The Let's Play Archive

Policenauts

by slowbeef

Part 46: Tales of ROMhacking: Part 5

Sorry folks, but my grad school application is pretty much done, my GMATs are in, my transcripts are sent, and I'm gonna have more time for Policenauts now. So, enjoy another:

Tales of ROMhacking!

The LZO Decompressor

In my last one of these, I'd gone over some of Policenauts' graphical compression formats, but I'd left out one: the major one, that most of the game uses.

I was stumped at the game's telops - through the use of the debug log Scarboy found, and tracing out the assembly, we had a rough idea of where the game was reading its graphical data from... but we had no idea how it was drawing pixels from that data. One of the fun things I liked to do in the ROMhack was randomly increment/decrement/zero-out/change a byte or two to see how it affected thngs. Here, though, it strangely ran the risk of crashing the game, which I'd never seen, or completely fouling up the graphics.

One day, we got on Skype and went through the drawing algorithm together. Policenauts on the PSX uses 16-bit color for its graphics - apparently, common in Playstation games - in a bgra 5551 format. (This means the first five bits are the blue channel, the next 5 are green, the next 5 are red, and the last bit is an alpha channel.) However, none of the input data seemed to correspond to any sort of color information, and watching the game draw in disassembly was... confusing.

Here are my notes from Lorraine's telop - don't bother reading these carefully, there's nothing to be gleaned:

code:
00 08 02 61 - it drew 02 88 at 13ee44.  Does 61 tell it to draw?  (only once?)
(04 02) 01 - draw 1 pixel of 01 88 at 13ee46 (only one)
C0 seemed to tell it to jump ahead one row + 1 pixel and draw a pixel there?
00 seemed to tell it to go back?
(04 00) 0B - draw 11 pixels of [01 80] at 13ee48
C9 - Draw 10 pixels at the next row (-1?). (It used the 0B - 1 to draw that!)
00 - Go back to cursor
(08 00) 03 - draw 3 pixels of [02 80] at 13ee5e
40 - goto next row + 0, draw 3 pixels of 02 08
CA - Draw 1 pixels [02 80] at next row (3rd) (-2?)
40 - goto next row + 0, draw 1 pixels of 02 80
00 - Go back to cursor?
(0C 00) 01 - draw 1 pixel of [03 80]
41 - goto next row, draw 2 pixels of 03 80
E9 - goto next row-1, draw 1 pixel of 03 80
40 - goto next row + 0, draw 1 pixel of 03 80
00 - go back to cursor
(88) 01 - pop last color [02 80] and draw 1 pixel at cursor
C0 - goto next row+1 and draw 1 pixel of [02 80] 
00 - go back to cursor
(0C 20) 61 - draw one pixel of [23 80]
(1C 82) 61 - draw one pixel of [87 88]
(10 20) 61 - draw one pixel of [24 80]
It seemed like the drawing routine was all over the place.

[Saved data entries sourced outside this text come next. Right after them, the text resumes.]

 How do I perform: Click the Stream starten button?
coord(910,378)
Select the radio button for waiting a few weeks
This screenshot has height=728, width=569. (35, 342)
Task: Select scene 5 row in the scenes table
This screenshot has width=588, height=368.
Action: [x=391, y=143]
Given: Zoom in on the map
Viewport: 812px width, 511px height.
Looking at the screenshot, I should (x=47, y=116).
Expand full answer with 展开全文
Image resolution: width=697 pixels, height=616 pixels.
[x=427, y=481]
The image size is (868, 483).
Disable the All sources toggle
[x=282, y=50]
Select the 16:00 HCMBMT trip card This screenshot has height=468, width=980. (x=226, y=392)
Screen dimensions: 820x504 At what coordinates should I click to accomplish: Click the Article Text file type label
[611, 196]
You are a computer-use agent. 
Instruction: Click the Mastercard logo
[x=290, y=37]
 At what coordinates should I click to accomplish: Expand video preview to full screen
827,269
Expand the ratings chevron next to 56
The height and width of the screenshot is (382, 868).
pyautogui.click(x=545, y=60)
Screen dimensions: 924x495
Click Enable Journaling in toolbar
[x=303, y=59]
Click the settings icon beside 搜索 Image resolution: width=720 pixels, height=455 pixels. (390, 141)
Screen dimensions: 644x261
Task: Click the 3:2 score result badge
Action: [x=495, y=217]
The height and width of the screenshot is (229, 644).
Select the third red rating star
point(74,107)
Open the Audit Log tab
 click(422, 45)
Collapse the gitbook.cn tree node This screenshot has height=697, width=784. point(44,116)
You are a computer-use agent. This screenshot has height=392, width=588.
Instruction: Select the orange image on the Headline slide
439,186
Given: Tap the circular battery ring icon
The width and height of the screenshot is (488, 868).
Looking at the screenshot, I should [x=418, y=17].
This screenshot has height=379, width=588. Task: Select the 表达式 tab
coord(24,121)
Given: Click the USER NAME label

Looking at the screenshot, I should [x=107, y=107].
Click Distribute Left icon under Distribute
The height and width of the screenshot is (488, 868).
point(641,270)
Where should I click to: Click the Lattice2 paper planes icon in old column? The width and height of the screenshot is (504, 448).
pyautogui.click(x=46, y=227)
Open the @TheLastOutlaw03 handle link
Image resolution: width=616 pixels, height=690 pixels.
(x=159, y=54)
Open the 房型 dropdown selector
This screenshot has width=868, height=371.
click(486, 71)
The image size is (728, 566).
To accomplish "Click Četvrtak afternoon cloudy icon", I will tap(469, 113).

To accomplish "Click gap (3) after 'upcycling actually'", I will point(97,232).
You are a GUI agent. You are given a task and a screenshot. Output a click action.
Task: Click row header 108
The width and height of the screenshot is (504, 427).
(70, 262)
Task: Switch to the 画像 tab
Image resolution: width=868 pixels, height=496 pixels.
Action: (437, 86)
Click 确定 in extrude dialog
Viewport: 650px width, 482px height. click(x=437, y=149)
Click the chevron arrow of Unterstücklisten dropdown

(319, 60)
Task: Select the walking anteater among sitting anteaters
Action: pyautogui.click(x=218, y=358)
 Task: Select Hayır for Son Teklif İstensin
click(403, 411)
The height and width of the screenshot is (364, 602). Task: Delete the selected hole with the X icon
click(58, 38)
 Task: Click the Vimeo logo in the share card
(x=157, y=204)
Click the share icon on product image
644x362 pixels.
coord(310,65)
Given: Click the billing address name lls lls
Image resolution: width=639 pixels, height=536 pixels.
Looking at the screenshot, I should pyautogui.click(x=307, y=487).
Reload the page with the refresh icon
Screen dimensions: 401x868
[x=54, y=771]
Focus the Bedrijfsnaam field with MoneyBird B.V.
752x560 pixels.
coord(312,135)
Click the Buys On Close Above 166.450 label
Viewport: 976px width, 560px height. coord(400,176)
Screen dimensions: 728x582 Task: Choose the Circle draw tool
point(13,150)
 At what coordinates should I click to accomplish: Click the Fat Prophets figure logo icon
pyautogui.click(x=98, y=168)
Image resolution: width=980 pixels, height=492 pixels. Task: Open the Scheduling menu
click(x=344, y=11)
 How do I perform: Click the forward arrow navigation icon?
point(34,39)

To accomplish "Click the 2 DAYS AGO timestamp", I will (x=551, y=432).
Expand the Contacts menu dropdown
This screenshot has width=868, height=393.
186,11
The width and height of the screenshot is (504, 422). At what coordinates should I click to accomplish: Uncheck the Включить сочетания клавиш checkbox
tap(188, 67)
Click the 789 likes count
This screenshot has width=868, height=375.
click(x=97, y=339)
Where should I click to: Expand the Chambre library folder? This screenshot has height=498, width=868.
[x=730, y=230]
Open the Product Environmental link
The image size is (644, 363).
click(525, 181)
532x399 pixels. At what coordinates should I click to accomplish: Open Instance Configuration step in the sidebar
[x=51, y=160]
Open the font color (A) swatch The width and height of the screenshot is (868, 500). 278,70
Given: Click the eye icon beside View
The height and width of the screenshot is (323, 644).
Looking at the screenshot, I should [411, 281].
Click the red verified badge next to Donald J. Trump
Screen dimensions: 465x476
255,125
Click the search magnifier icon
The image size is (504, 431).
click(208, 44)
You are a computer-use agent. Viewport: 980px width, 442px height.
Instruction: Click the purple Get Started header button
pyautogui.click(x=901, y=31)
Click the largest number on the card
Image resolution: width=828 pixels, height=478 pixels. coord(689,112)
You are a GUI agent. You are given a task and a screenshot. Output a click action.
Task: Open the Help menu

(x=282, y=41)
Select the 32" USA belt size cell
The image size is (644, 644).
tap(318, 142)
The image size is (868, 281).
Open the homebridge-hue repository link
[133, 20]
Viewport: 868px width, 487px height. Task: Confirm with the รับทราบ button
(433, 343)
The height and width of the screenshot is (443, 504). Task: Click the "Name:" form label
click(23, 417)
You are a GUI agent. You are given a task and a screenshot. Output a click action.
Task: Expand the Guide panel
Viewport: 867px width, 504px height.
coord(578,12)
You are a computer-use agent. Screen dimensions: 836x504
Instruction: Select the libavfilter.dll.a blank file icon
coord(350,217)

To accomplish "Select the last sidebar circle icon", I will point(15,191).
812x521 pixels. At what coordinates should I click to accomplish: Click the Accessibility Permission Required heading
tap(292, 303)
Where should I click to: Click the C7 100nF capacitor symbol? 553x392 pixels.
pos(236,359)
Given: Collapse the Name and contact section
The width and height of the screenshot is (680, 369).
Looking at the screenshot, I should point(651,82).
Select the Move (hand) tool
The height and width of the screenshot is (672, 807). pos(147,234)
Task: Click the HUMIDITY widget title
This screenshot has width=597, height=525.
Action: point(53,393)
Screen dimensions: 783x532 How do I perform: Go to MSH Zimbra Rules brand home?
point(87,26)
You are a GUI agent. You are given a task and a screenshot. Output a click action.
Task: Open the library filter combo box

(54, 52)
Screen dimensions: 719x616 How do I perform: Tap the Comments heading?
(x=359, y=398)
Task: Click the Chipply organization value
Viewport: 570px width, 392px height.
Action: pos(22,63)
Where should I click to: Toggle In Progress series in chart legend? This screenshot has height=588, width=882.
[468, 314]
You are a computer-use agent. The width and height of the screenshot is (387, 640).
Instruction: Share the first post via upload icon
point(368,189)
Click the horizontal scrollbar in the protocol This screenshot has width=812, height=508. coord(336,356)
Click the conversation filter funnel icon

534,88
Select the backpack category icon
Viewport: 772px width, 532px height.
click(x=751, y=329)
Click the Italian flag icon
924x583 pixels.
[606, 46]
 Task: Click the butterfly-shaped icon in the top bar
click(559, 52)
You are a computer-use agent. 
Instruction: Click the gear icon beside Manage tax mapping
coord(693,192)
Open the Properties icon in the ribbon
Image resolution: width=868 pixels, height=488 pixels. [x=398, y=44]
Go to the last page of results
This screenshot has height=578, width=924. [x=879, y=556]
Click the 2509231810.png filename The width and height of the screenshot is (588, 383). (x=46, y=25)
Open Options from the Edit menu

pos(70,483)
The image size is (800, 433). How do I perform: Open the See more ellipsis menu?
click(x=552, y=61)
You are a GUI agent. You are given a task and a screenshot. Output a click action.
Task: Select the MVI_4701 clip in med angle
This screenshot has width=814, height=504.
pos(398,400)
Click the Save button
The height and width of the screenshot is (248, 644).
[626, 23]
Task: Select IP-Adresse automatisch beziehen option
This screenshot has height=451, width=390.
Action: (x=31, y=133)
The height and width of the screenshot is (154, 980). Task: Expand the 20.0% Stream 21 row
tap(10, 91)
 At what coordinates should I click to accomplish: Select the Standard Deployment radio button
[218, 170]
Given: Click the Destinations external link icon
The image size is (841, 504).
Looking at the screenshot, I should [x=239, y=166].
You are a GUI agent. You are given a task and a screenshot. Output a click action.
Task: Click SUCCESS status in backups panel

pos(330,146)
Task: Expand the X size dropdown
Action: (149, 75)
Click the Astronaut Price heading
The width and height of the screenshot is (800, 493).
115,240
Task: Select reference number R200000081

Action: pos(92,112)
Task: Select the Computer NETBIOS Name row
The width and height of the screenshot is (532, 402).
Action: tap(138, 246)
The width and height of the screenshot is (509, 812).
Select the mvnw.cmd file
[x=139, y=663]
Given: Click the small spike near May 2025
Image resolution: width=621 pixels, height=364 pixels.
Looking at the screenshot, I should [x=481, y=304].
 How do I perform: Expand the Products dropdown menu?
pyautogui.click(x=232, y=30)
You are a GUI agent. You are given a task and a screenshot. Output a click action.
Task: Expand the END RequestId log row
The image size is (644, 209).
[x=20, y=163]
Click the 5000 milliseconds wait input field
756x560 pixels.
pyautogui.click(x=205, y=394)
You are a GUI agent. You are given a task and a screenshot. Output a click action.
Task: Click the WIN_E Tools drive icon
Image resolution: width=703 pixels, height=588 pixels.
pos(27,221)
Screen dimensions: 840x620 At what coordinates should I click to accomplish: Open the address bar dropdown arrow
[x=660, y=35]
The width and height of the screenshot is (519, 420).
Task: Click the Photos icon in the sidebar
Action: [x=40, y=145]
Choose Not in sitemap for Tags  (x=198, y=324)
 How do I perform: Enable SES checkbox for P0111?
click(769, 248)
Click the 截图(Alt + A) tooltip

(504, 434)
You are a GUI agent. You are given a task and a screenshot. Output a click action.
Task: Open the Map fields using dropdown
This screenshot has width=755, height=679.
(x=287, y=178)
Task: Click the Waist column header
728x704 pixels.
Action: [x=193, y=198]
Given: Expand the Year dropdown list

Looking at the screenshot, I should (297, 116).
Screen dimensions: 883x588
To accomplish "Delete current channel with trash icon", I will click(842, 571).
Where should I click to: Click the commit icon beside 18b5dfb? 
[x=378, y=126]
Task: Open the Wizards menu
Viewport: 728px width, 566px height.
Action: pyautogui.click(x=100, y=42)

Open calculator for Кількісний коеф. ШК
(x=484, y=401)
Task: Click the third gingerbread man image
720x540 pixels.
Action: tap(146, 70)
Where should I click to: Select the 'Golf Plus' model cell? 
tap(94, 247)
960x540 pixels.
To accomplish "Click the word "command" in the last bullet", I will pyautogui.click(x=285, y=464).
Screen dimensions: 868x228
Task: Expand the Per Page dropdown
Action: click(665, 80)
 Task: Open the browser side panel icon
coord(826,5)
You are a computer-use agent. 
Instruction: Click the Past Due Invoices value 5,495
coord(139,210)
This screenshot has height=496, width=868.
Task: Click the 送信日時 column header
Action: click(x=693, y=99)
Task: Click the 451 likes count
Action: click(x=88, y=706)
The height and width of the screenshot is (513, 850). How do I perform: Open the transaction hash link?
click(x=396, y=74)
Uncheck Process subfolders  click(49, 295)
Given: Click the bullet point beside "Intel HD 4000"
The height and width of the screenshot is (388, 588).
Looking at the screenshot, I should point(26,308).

C0 would tell the game to jump ahead in memory and draw a pixel. But 40 would tell it to jump ahead and not draw. And 41 would tell it to jump ahead and draw 2. And sometimes the colors changed on a jump and sometimes they didn't. And 00 would tell it to go back.

Scarboy saw "START DECOMPRESS" in the debug log and figured it out. It wasn't a drawing routine, it was a decompression routine. The graphics were compressed to fit on the game's discs.

Shit.

This was a big problem. It was one thing to figure out how the game was drawing, i.e. understand how it decompressed. But we'd have to figure out how to re-compress it and that was the big problem. We'd have to make new graphics and use this game's proprietary compression to store them and decompress them. And that's to say nothing of the fact that storing bigger graphics would push out all the other stored graphics and we'd have to change a bunch of data pointers.

This could take months. Maybe longer.



"LZO," Scarboy IMed me a week or so later.

"What?"

"LZO decompression," and he linked me to a website that explained it. It required no memory on decompression and claimed to be very fast.

"Okay. So?" And then he told me the plan. And it was brilliant. It works like this.

Scarboy found a MIPS compiler called SPIM, which took the C code for an LZO decompressor and spit out MIPS r3000 assembly. We'd put the decompression routine in the hack, along with our other assembly hacks. Then we prepended modified graphics with a control code.

We hijack the game's decompression routine. If we found our control code, we'd assume we had an LZO-compressed (modified) graphic, and decompress it. If we saw no such control code, we'd abort the hack and return control back to the game to do its proprietary decompression. We bypass the problem altogether.

Even better, since LZO compression tended to do better than Konami's, most of our new graphics fit in the same spot, using even less space than the originals. We could fit in bigger English telops, change graphical flubs, and modify Engrish and badly romanized names like "Hojyo" and "Isida."

The only crummy thing is that there was one manual step: Finding the original game graphic to begin with. Since we knew where the decompression routine was, I basically:

1. Got as close as I could to the graphic appearing onscreen without it happening
2. Set a breakpoint on the game's decompression routine
3. Made the graphic appear to trigger the breakpoint
4. Go to where the decompressor was reading from in memory
5. Copy a big chunk of binary image data
6. Go to the ROM files and search on the binary data
7. Note where that data begins in hex.

Our automated build process did this:

It takes our modified PNGs and references it with a config file that maps the filename to where the original graphic is stored in the ROM. It then uses a Ruby script to compress the graphic into LZO and a Perl script to write the data over the game's original graphic. Then it moves onto the next file until its done writing in our 80 or so modified graphics.

At runtime, it hijacks the decompression routine and works it like that.

Modifying graphics was a tedious process because of the 7-step workflow I'd managed, but I couldn't automate it further. It ended up being laborious whenever Marc found a new graphic to change, which he seemed to on a pretty frequent basis.

It actually led to me considering leaving the project for a second time.